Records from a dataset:
**********
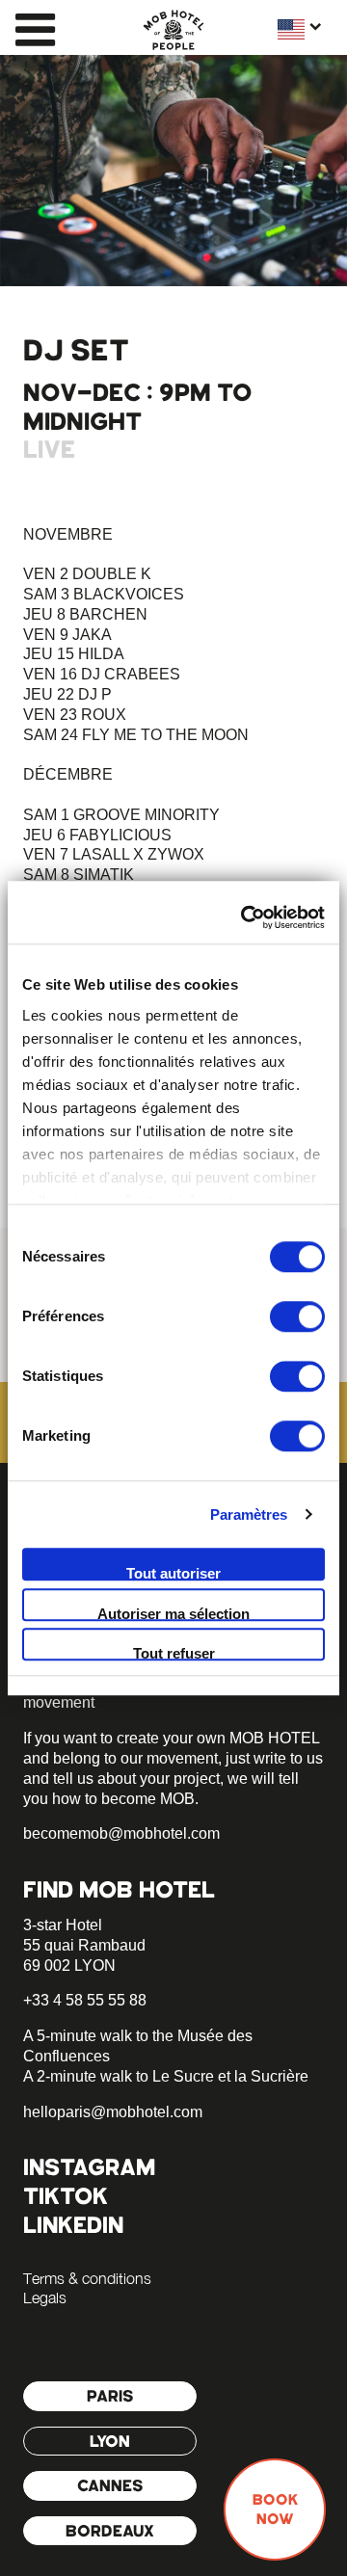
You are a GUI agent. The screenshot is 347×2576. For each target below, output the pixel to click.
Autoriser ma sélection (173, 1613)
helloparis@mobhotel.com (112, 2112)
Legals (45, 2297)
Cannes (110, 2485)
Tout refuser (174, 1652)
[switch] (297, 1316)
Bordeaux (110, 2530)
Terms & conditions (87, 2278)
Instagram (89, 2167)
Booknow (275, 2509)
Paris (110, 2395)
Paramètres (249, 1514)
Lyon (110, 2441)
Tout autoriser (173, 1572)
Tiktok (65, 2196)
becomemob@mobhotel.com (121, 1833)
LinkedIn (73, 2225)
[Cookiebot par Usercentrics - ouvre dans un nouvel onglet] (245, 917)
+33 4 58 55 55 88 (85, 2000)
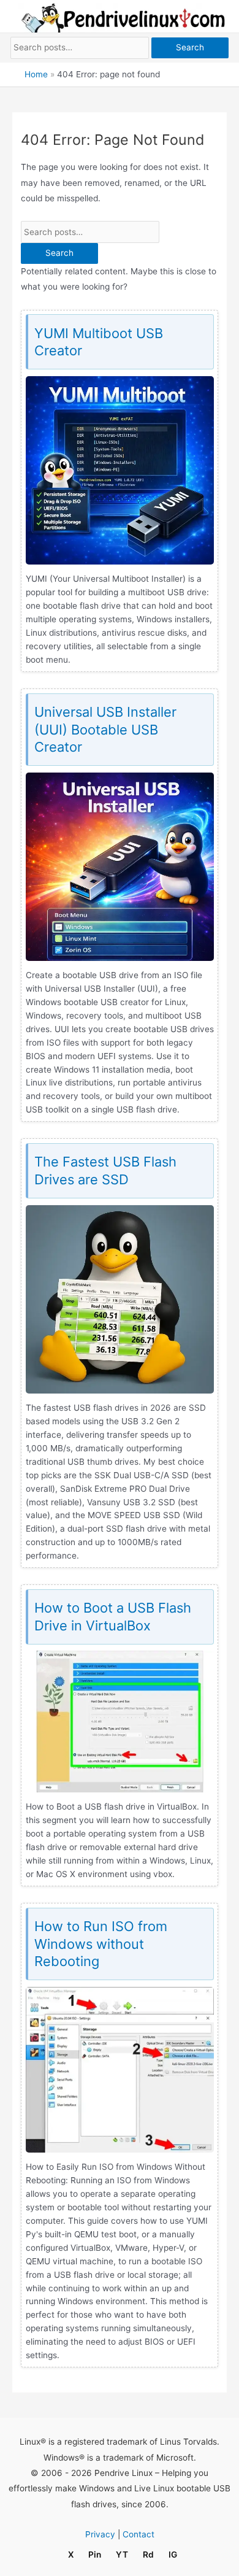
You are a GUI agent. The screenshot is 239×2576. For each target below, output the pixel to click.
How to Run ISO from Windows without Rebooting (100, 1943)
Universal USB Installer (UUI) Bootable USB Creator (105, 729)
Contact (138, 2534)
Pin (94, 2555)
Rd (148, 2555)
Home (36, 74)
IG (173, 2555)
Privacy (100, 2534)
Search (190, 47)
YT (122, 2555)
**********
WORK TO BE COMPLETED: Output the records above exactly, omitting the pictures.

RESPONSE AREA:
You are a GUI agent. The screenshot is 347×2576. For each target below, output the pixel to click.
Autoriser ma sélection (173, 1613)
helloparis@mobhotel.com (112, 2112)
Legals (45, 2297)
Cannes (110, 2485)
Tout refuser (174, 1652)
[switch] (297, 1316)
Bordeaux (110, 2530)
Terms & conditions (87, 2278)
Instagram (89, 2167)
Booknow (275, 2509)
Paris (110, 2395)
Paramètres (249, 1514)
Lyon (110, 2441)
Tout autoriser (173, 1572)
Tiktok (65, 2196)
becomemob@mobhotel.com (121, 1833)
LinkedIn (73, 2225)
[Cookiebot par Usercentrics - ouvre dans un nouvel onglet] (245, 917)
+33 4 58 55 55 88 (85, 2000)
You are a GUI agent. The screenshot is 239×2576. For each target below, output the pixel to click.
How to Run ISO from Windows without Rebooting (100, 1943)
Universal USB Installer (UUI) Bootable USB Creator (105, 729)
Contact (138, 2534)
Pin (94, 2555)
Rd (148, 2555)
Home (36, 74)
IG (173, 2555)
Privacy (100, 2534)
Search (190, 47)
YT (122, 2555)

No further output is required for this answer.